That lede was picked up across the board - Brookings, AEI, NY Times, NCAN, Inside Higher Ed, Chronicle, Education Dive, etc, etc. In my initial coverage, I noted the lede and also pointed out the shift from full-time to part-time embedded in the numbers.

Thanks to reader Gates Bryant from Tyton Partners, I now see that the headline story might be premature. It turns out that for every year that NSC has released mid-term enrollment estimates (since 2020), the final end-of-term numbers revise the freshman enrollment up by 3 - 6%. Always up. In other words, it is entirely feasible that freshman enrollment in Fall 2024 might not have such a huge drop when all is said and done.

We anticipated that FAFSA delays would result in Freshman students opting to go to their cheaper, local community college where affordable tuition would be guaranteed. This has born out with Public, 2-year institutions being more insulated from Freshman declines (-3.1% drop in full-time, but an increase in part-time 2.2%).

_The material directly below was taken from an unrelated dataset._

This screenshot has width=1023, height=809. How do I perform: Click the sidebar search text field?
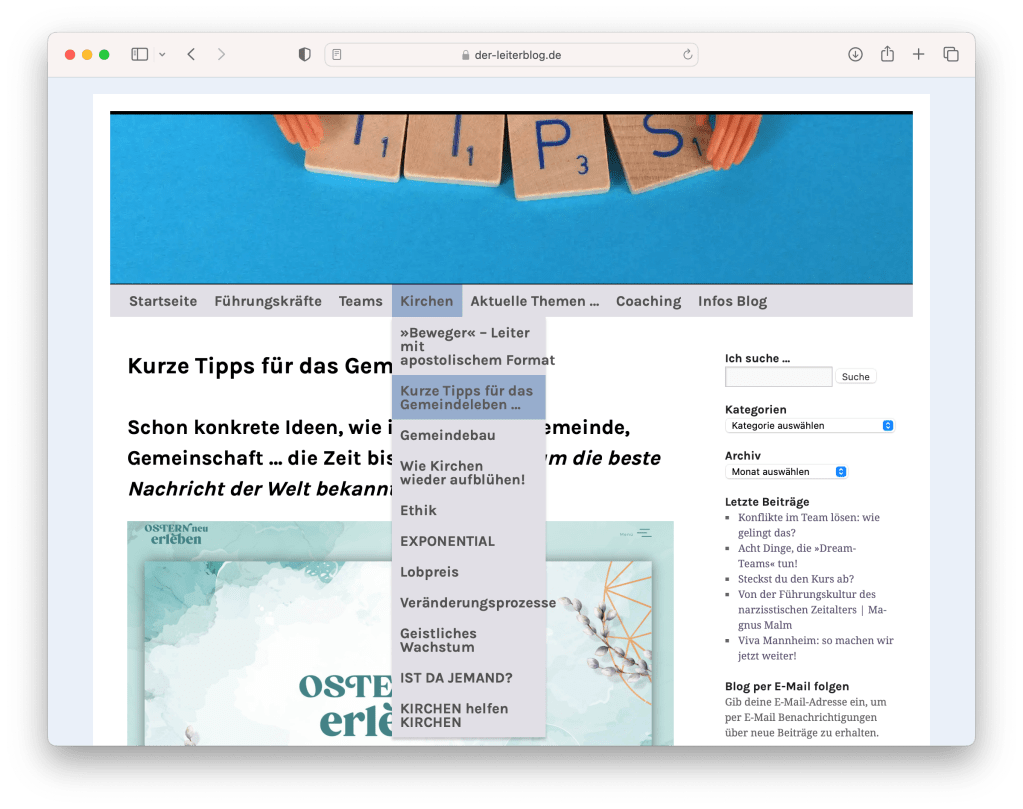click(778, 377)
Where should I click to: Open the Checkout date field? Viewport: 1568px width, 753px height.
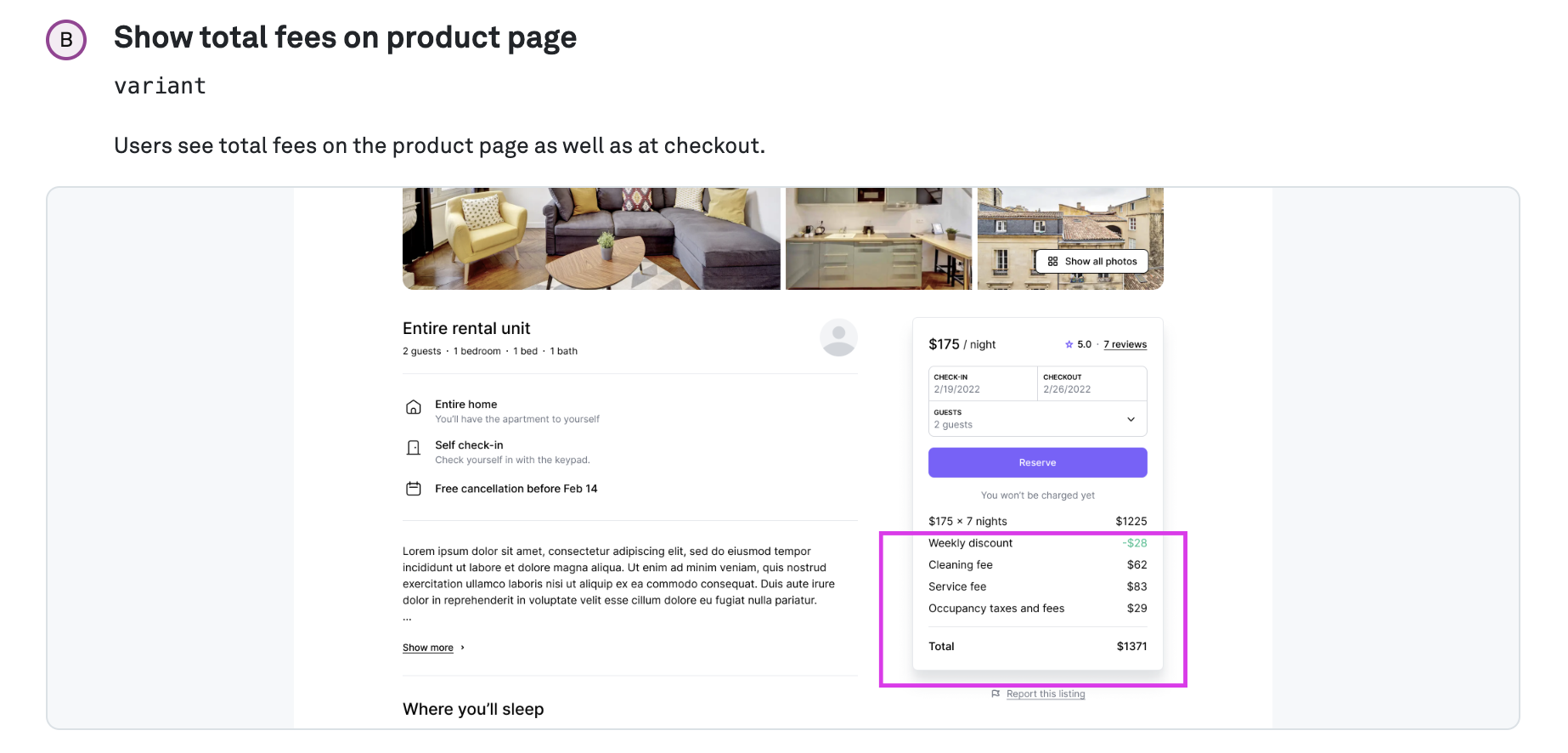(x=1091, y=383)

However, NSC is consistently way off on freshman enrollment in their early fall reporting (“Stay Informed”) -- average of 4.6 percentage point difference between Stay Informed and CTEE which comes out in the Spring from 2021-23, and were consistently too negative in the Stay Informed reports over that span. If the same trend holds true this year, NSC's more precise estimate of freshman enrollment change will be less drastic of a decline.

Tyton analysis of NSC freshman enrollment estimates

I checked the data, and I think this reading from Tyton makes a lot of sense. If NSC freshman enrollment estimates are off by similar levels, the real story of Fall 2024 will be a shift of freshman enrollment from 4-year towards cheaper 2-year institutions rather than a large decline. A few notes to add:

  • The same pattern held in 2020 as well. The mid-term estimates showed a 16.1% drop in freshman enrollment but the end-of-term numbers revised up to a 13.1% drop. By the following year, however, NSC further revised (see p. 5) the Fall 2020 freshman enrollment to show a 9.5% drop, due to the correction of a weighting error for 2015-2020. This explains Shapiro’s reference to “plunged nearly 10%.”

  • The biggest freshman drop by institution type was for four-year institutions with a high percentage of Pell-eligible students (more than 10%). This will further concentrate low-income students in 2-year institutions and away from 4-year institutions.

  • None of this argues that the FAFSA fiasco was and is not a major problem, but it is important to understand what the numbers actually reflect. And to take into account noise in the data - expect important updates by January.